Julia, who is from Wisconsin, is a huge musical theater fan. She can practically recite the casts of most of the shows on Broadway, knows who won which Tony in which year, etc. I don't know how much she performs/performed, but I know that in college she was involved in costuming, set design, etc. She and I were walking around the other day and she told me about taking a visiting college friend to see "A Little Night Music," a hit musical on Broadway featuring Angela Lansbury and Catherine Zeta Jones. I was anxious for her to get to the end of her story because I was all ready to impress her - I know somone in the show. Sort of.
Back in Visalia, Jan V. was the principal of St. Paul's when I was in kindergarten.

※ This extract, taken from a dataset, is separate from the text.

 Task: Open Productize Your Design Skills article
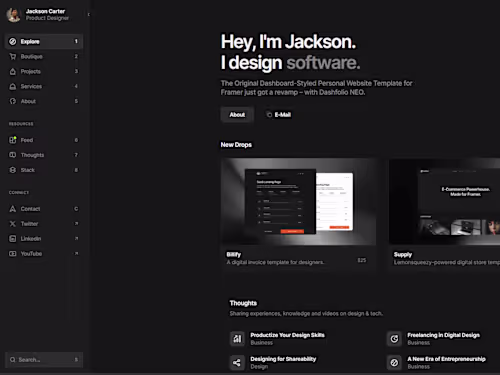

She pulled my friend Margaret, me, and two other students (Danny and Meghan?) out of class a few days a week and taught us to read because she felt we were ready. Fast-forward 21 years and you'd find Jan and I teaching middle school English in adjacent classrooms at St. Paul's. We chatted a lot, and while I learned volumes about education from her, I also learned a lot about her sons' endeavors. I remembered them vaguely, particularly the younger one, Kevin, from when we went to St. Paul's together in elementary school. Kevin, two years older than I, was living in New York. As an actor he was barely scraping by until he landed a job as an understudy in "A Little Night Music." So I couldn't wait to rock Julia's world by sharing with her my sort-of brush with sort-of fame.
Julia gave "A Little Night Music" two thumbs up, then said that the best part was that one of the cast was out that night and a guy she knew filled in. "Yeah," she said, "it wasn't a huge part, but it was kind of cool to look up at a Broadway stage and see Kevin V. up there." After I'd picked my jaw up from the sidewalk, I explained to her my connection to him. Turns out they'd gone to the same college, although she was a freshman when he was a senior and she said he probably wouldn't recognize her name. She knows of him because, as she said, he was "a big deal" around campus his senior year, particularly to her and her friends who were a bunch of theater geeks.
Julia and I attended a free opera benefit concert at a lounge and spent the rest of the night interspersing our commentary on the acts (which included an acapella ode to the Pythagorean Theorum and a heart-wrenching duet between Mama Cass, played by my friend Eddie, and the ham sandwich accused of killing her) with exclamations about our revelation. One of these days, if things like this keep happening, I will cease to be surprised by them. Today is not that day.